____ Given entries
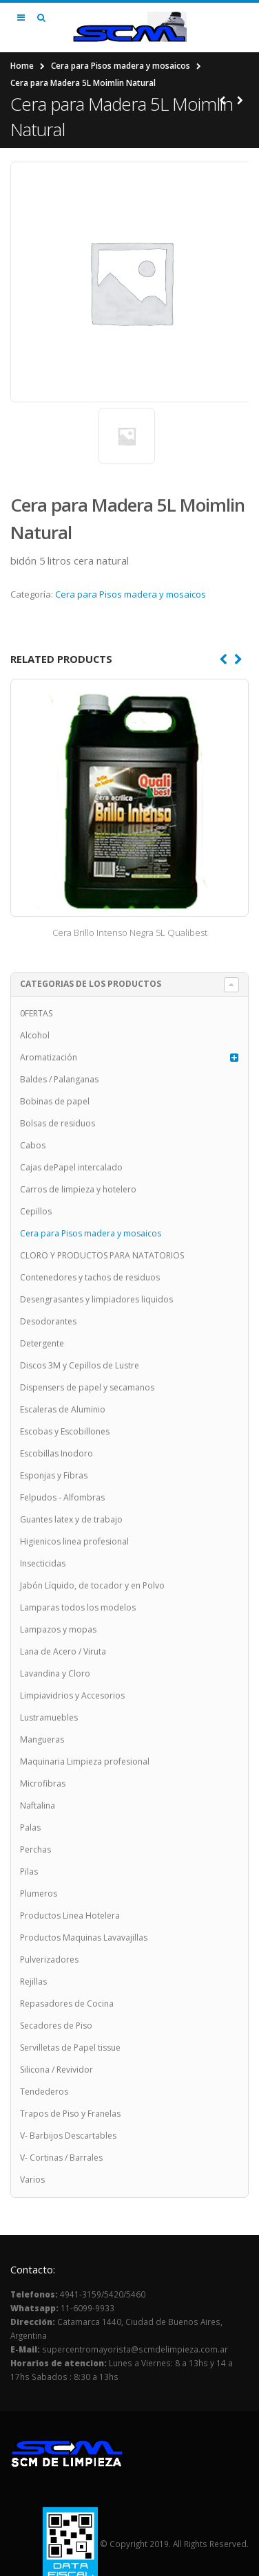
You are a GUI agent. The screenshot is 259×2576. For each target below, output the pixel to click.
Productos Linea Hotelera (70, 1915)
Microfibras (42, 1783)
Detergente (42, 1343)
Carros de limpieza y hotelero (78, 1189)
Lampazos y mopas (58, 1629)
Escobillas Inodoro (56, 1453)
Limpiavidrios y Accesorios (72, 1695)
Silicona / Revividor (56, 2069)
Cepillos (36, 1211)
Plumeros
________
Convert the data into a numbered list, starting at the line containing "Microfibras (42, 1783)" and continuing through the last line of the data. Leave out any blank lines.

1. Microfibras (42, 1783)
2. Detergente (42, 1343)
3. Carros de limpieza y hotelero (78, 1189)
4. Lampazos y mopas (58, 1629)
5. Escobillas Inodoro (56, 1453)
6. Limpiavidrios y Accesorios (72, 1695)
7. Silicona / Revividor (56, 2069)
8. Cepillos (36, 1211)
9. Plumeros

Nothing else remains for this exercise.